**Task requirements:** Extract, exactly as written, the line that contains "Task: Click the yellow Google Slides icon" and all lines after it through the end of the records. Omit pictures.

[Information — start]

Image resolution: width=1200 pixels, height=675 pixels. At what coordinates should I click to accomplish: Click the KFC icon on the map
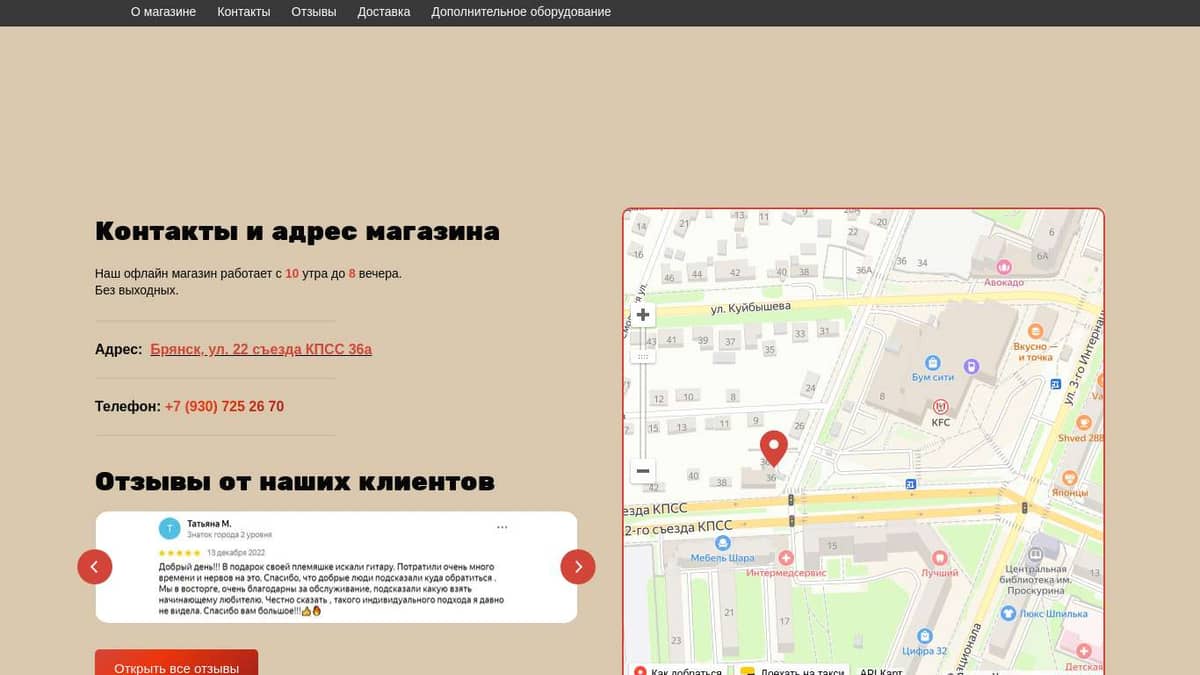pyautogui.click(x=940, y=407)
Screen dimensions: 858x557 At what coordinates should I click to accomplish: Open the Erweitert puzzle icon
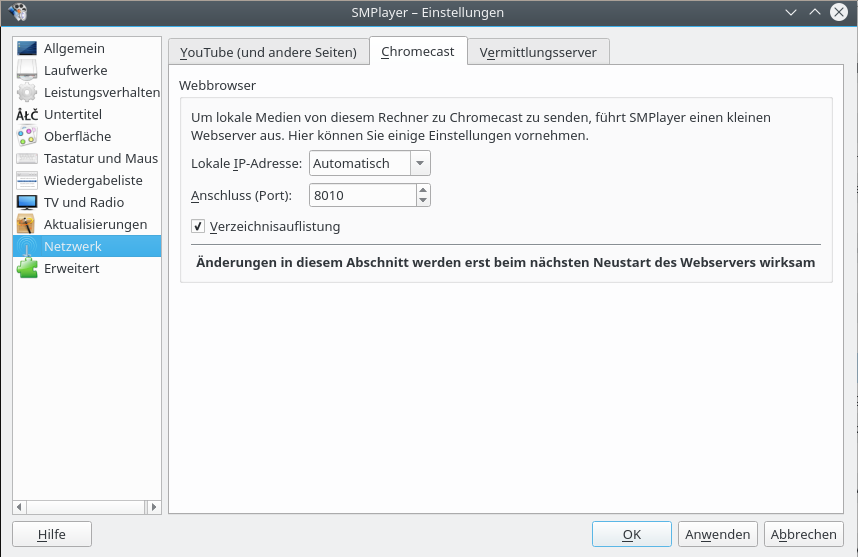point(27,269)
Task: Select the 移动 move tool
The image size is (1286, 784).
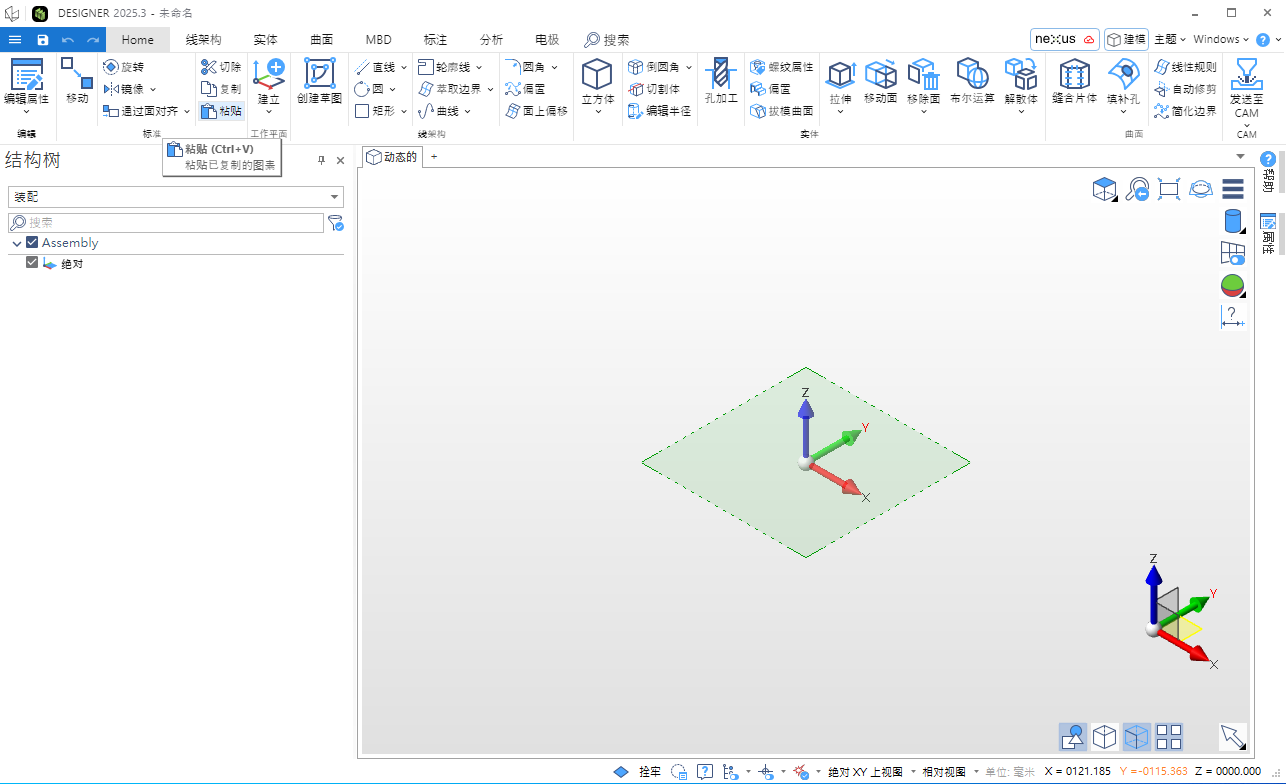Action: point(77,78)
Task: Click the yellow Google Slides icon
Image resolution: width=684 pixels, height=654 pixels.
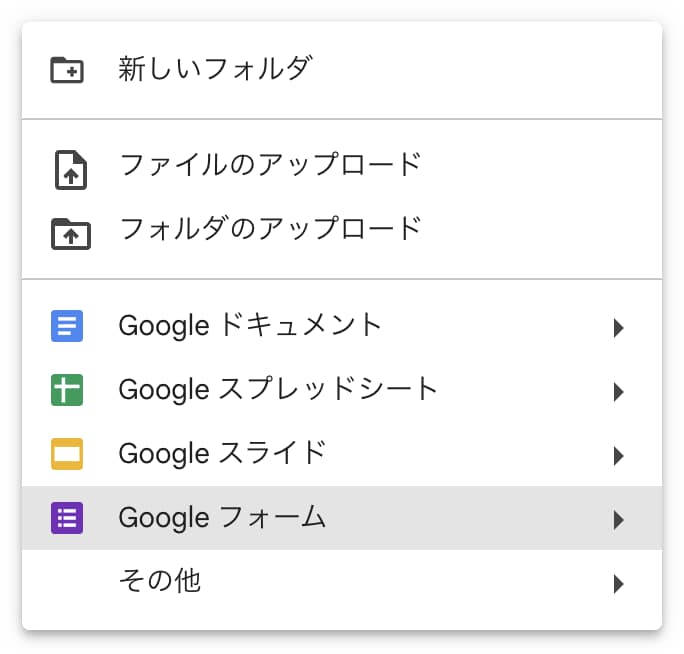Action: pos(67,454)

[Information — finish]

**Written solution:**
Task: Click the yellow Google Slides icon
Image resolution: width=684 pixels, height=654 pixels.
Action: pos(67,454)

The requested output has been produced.